Monday, December 26, 2022

J・J・コニントン「賭け金殺人事件」

コニントンは日本では識られていない作家だろう。ざっとでしかないがネットで検索しても翻訳された作品は見つからない。しかしパズラーとしてはなかなか優秀な人で面白い。

ブリッジの会に集まった九人の人間が競馬の賭けに共同投資する。言い出したのはブラックバーンという金持ちだ。一人十シリング出してくれ、もしも賭けに当たれば金は九人で等分する。うまくいけば一人二千ポンドくらいの金が貰える、というわけだ。そこで八人の男がその話に乗る。(最近、どこかの村人がおなじように共同投資し、見事にくじに当たり、一人数億という金を手に入れたという話が流れた)

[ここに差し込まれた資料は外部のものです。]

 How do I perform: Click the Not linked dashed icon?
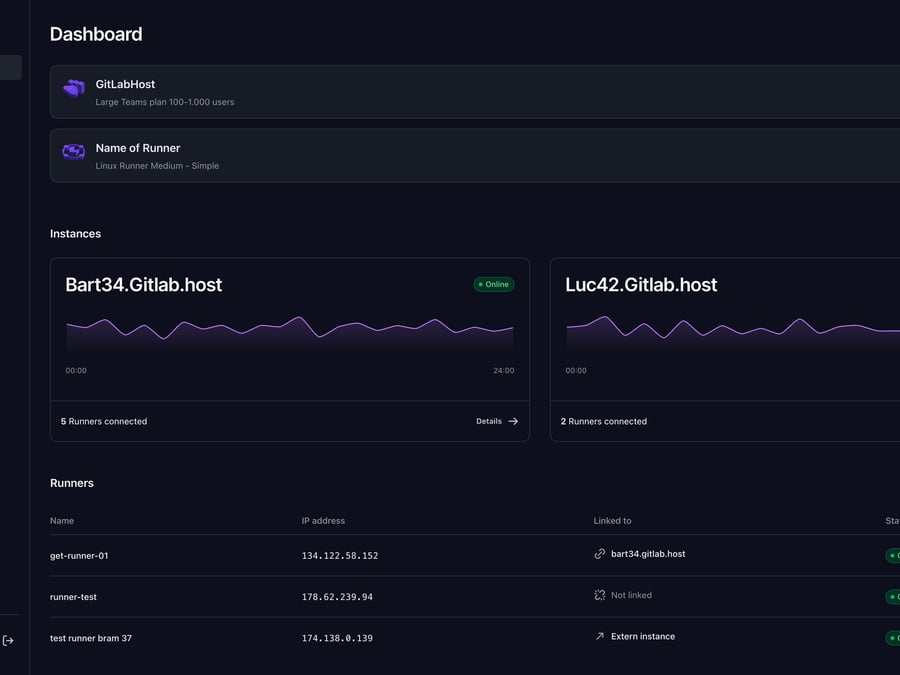[x=600, y=595]
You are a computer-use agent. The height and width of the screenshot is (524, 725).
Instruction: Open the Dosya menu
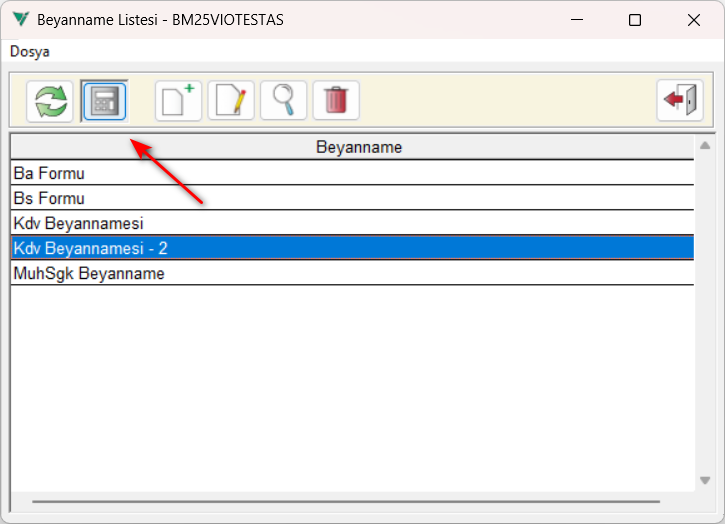[30, 51]
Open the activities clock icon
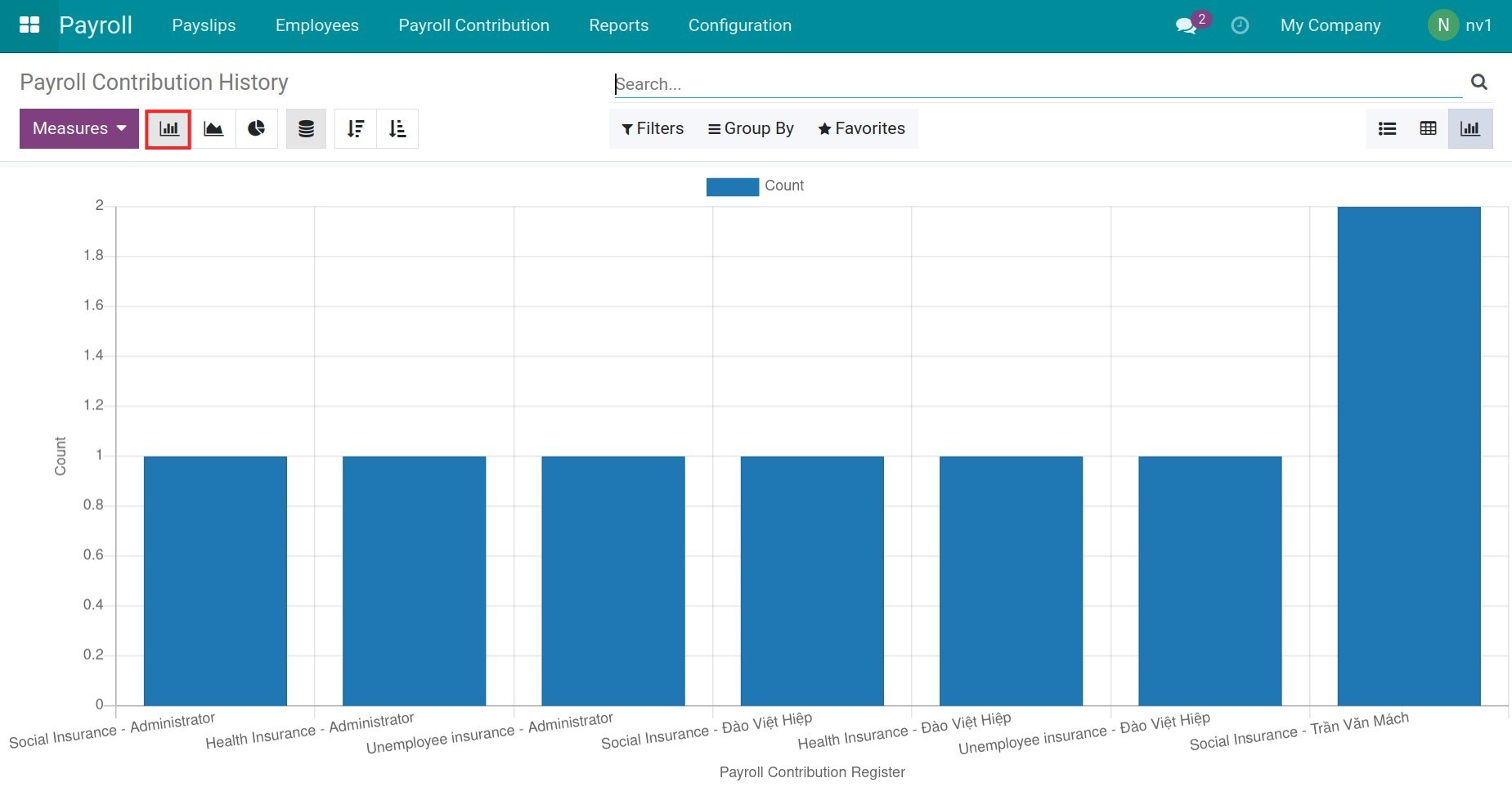 (1240, 25)
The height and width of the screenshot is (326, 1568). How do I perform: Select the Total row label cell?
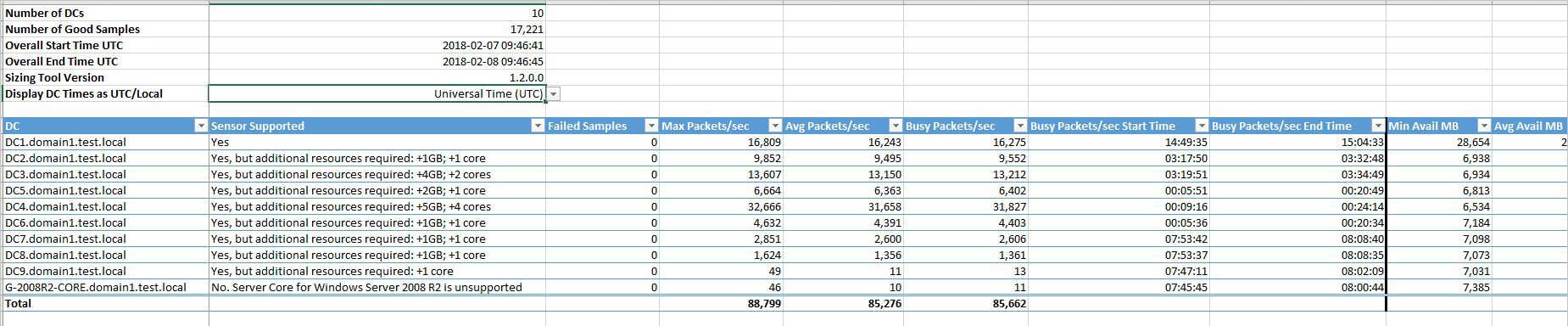(x=106, y=303)
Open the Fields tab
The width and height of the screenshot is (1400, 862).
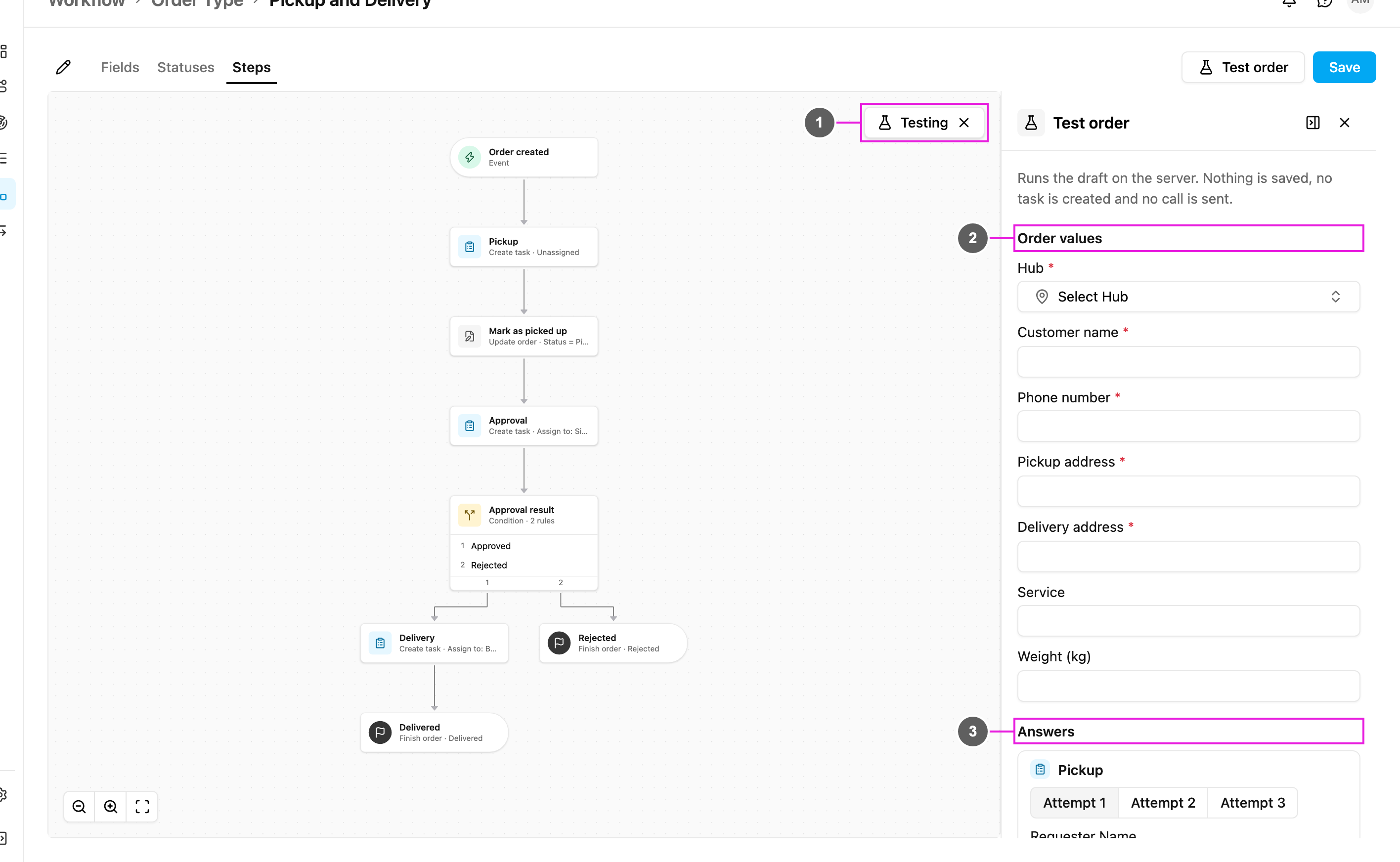coord(120,67)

彼らは運が良かった。賭けの結果、彼らは一人二千六百ポンドほどの大金を手に入れることになる。しかし問題が起きた。ブラックバーンが飛行機事故で死亡したのである。残された八人のうち強欲な(あるいは金に困っている)連中は、しめた、これで取り分が増える、とほくそえむ。が、そうは問屋は卸さない。ブラックバーンの財産処理をしている法律家が故人の取り分を要求してきたのである。

こうして問題は法廷に持ち込まれ、司法判断が下されるまで賭け金は支払いが延期されることになる。その頃だ。大金を手にするはずの八人のうちの一人が、奇観で有名な地元のとある場所で死亡しているのが発見される。もちろん事故死ということも十分に考えられたが、ひょっとすると取り分を増やそうとする誰かの仕業なのかもしれない。陪審は「事故死」と判断したけれども、さらに第二、第三の死者が出るに至り、警察は賭け金目当ての連続殺人を疑いはじめる。

これは手掛かりがすべて読者の前に示され、犯人当てを楽しませるような推理小説ではない。しかし犯人を追い詰める論証過程はじつに綿密で、そこがこの小説の迫力となり、面白さとなっている。セバーン警部の推理は終局的には間違っているのだが、しかしそれなりに周到で、説得力がある。ところが警部の推理の根幹にあるもの、真実性を疑わないある前提がくずれると、とたんに別の物語が立ち現れてくる。それが最後に示されるクリントン卿の議論だ。犯人がトリックを駆使してでっちあげようとしていた物語にセバーン警部はうっかりとのってしまったが、クリントン卿はその物語の小さな齟齬に気づいて、そこから物語のすべてを変貌させてしまう。このあざやかな手際が「掛け金殺人事件」の眼目である。

わたしはコニントンの作品をすべて読んだわけではないけれど、おそらく本作は彼の代表作の一つといっていいのではないだろうか。力のこもった秀作である。